The artificial barrier between health and social care is a further division. Social care is not part of the NHS system; yet caring for those with long-term conditions requires effective communication and collaboration between different professional teams that span this divide. This often proves difficult.
“There’s no question that one of the barriers to innovative medicine in the UK is the medical profession. And they’re very, very conservative … I would argue, exceptionally so, to the disadvantage and detriment of their patients.”
Managers naturally rely on the advice and ideas of senior clinicians, because they lack clinical
training, and the culture of the NHS old guard is often characterised as conservative, parochial, and territorial.
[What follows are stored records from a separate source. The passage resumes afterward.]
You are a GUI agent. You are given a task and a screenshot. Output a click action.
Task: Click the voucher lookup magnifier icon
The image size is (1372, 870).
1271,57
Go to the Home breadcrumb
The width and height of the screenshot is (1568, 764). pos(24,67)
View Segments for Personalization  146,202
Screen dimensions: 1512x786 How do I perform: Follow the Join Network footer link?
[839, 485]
Clinicians are justifiably protective of their autonomy over clinical matters, but in some circumstances this can be used to resist uncomfortable changes, such as innovations that disrupt their professions, or the push for greater transparency through clinical audit. It is very difficult for managers to lead service change in the health service, and thus to respond to pressures from commissioners and the centre to improve quality.
Case Study 1: Mediracer diagnostic device (link to pdf)
Carpal tunnel syndrome (CTS) causes pain and tingling in the hands and is 3-5% prevalent in the
adult population. Currently, diagnosis requires referral to a neurophysiologist, which can add up to six months to the treatment pathway. A new hand held device for diagnosing CTS has now been developed, which can be used in outpatient and primary care settings. The technology has been taken up by a team in Leicester, who created a one-stop clinic for diagnosis and treatment of CTS.
In less than two years they had secured over 90% of referrals from the Strategic Health Authority (SHA) saving the NHS £1.7 million and earning an innovation award from Medical Futures. Since publicising their work, the team has encountered significant opposition from third parties. For example, neurophysiologists argue that the test is not as accurate as the gold standard (the new test is sensitive (94%) and specific (98%) compared to a conventional EMG test performed by a specialist).
Instead of looking for ways to incorporate the greatly improved pathway and make sure problem cases are referred for further tests, there has been a resistance to dialogue.
This technology could greatly reduce waiting times and Medical Futures estimates the potential national savings to be over £72 million.
There are also divisions between different professional groups, who can have diverging interests. Tightly-knit professional networks can operate as channels for new ideas to spread.
But they also serve to create cultural divisions between professions, reducing the spread of innovations that impact on multiple clinical areas and require close inter-professional collaboration.
The simple rule for adoption in the NHS is; the more parties that are involved, the less likely it is to happen.
Helge: It looks like the climate for innovation adoption isn't much different in many other countries. Medical innovations are suffering while the field is limited to very large organisations with deep pockets. Mediracer has stubbornly continued to fight against a likewise stubborn opposition. But what if we would have a more adaptive environment? What could it mean for patients? And how about health care costs?